Set problem
Reproduce the part of the listing that opens with the line containing "Click the feature tree filter funnel icon" and closes with the line containing "pyautogui.click(x=617, y=104)", both lines included.

===== Records

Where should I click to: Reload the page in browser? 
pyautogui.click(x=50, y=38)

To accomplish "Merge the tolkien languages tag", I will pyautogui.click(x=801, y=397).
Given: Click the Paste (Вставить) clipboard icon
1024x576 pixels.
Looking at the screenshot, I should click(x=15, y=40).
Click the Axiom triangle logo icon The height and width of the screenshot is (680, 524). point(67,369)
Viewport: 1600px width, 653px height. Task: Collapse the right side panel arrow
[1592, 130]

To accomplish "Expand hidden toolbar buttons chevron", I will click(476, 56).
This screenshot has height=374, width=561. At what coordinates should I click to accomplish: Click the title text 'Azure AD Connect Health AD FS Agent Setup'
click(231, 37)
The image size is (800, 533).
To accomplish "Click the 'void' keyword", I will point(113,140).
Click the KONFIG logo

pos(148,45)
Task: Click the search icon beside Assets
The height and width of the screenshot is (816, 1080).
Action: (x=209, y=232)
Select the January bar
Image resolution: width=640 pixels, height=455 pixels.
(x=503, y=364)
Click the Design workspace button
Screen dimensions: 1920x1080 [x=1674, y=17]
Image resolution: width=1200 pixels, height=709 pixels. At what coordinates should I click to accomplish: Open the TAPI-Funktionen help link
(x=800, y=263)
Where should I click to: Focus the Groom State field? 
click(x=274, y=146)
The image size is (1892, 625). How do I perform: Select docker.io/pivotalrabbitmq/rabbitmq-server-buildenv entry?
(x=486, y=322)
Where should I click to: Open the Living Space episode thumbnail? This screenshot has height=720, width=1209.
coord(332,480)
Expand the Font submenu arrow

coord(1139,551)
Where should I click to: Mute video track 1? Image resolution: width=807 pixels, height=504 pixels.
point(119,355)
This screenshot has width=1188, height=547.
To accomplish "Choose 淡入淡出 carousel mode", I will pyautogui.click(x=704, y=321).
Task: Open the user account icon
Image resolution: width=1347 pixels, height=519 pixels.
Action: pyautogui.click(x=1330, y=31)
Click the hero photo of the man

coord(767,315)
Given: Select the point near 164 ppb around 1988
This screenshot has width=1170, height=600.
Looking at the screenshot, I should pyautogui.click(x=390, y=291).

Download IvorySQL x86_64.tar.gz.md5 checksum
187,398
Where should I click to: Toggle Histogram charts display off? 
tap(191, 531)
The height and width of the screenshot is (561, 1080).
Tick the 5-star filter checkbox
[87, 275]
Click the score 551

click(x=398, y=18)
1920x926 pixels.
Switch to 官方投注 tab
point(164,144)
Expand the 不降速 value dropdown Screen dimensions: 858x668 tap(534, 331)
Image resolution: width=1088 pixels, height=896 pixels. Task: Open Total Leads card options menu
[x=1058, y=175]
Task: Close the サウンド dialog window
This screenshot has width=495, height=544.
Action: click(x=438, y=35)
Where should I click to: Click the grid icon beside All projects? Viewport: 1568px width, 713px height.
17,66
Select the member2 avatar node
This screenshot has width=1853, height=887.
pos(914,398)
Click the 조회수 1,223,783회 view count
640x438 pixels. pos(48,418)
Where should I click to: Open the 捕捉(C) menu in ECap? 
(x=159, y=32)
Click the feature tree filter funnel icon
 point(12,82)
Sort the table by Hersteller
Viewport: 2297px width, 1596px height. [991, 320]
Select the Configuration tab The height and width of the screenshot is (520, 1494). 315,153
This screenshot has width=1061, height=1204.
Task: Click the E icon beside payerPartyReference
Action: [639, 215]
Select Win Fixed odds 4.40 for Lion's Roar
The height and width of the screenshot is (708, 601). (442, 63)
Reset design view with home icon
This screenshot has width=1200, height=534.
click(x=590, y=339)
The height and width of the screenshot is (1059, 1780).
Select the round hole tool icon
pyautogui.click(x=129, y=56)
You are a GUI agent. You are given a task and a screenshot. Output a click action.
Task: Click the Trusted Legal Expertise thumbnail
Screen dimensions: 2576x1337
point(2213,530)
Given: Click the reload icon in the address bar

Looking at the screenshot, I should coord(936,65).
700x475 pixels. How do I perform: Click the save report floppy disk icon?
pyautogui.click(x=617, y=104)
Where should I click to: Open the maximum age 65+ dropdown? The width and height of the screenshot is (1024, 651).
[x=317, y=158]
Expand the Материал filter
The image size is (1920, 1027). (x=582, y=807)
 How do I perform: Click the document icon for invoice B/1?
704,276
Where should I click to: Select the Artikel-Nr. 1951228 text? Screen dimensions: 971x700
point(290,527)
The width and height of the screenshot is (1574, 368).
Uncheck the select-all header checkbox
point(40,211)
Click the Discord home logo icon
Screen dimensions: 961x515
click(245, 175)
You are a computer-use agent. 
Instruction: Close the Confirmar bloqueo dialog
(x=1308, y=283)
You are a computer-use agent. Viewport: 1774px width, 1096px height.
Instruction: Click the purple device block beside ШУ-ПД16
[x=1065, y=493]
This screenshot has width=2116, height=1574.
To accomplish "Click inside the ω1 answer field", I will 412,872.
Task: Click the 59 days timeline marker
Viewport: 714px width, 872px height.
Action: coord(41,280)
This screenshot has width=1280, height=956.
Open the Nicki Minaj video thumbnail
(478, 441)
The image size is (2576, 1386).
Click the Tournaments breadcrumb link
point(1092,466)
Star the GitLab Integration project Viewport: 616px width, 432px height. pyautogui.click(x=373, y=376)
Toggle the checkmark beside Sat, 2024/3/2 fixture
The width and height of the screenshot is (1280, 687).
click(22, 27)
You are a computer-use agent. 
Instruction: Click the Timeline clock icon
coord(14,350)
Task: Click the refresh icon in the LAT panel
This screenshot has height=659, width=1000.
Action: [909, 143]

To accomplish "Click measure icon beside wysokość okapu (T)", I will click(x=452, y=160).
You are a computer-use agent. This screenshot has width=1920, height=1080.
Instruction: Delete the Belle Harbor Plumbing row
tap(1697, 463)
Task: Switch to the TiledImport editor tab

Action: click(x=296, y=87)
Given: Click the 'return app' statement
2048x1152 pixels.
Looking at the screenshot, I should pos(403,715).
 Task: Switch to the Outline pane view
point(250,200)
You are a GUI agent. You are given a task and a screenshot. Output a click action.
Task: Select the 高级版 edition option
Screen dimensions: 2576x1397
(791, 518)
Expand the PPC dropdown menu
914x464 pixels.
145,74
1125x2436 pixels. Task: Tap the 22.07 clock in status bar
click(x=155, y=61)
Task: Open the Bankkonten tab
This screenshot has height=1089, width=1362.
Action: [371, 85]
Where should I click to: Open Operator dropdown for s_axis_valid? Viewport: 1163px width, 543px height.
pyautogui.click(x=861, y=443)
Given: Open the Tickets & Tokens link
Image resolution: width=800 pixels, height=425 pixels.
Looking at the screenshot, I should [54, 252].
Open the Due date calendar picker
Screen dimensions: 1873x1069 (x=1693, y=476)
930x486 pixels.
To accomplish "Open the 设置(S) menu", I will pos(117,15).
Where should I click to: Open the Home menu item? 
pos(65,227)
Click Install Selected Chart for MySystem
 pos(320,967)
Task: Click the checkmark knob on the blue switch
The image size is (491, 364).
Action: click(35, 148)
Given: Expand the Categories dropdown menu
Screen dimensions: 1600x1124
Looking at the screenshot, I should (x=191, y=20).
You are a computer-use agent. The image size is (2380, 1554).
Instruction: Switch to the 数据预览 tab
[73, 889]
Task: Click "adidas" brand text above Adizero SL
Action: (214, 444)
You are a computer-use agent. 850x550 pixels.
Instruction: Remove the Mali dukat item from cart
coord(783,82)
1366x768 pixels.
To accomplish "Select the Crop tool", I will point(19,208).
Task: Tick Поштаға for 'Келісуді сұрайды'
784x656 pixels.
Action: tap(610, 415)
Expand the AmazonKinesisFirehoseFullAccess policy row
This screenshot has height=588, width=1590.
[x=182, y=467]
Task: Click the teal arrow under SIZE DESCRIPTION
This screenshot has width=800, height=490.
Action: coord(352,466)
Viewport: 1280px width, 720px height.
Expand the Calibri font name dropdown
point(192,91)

==========

Exercise answer
Click the feature tree filter funnel icon
 point(12,82)
Sort the table by Hersteller
Viewport: 2297px width, 1596px height. [991, 320]
Select the Configuration tab The height and width of the screenshot is (520, 1494). 315,153
This screenshot has width=1061, height=1204.
Task: Click the E icon beside payerPartyReference
Action: [639, 215]
Select Win Fixed odds 4.40 for Lion's Roar
The height and width of the screenshot is (708, 601). (442, 63)
Reset design view with home icon
This screenshot has width=1200, height=534.
click(x=590, y=339)
The height and width of the screenshot is (1059, 1780).
Select the round hole tool icon
pyautogui.click(x=129, y=56)
You are a GUI agent. You are given a task and a screenshot. Output a click action.
Task: Click the Trusted Legal Expertise thumbnail
Screen dimensions: 2576x1337
point(2213,530)
Given: Click the reload icon in the address bar

Looking at the screenshot, I should coord(936,65).
700x475 pixels. How do I perform: Click the save report floppy disk icon?
pyautogui.click(x=617, y=104)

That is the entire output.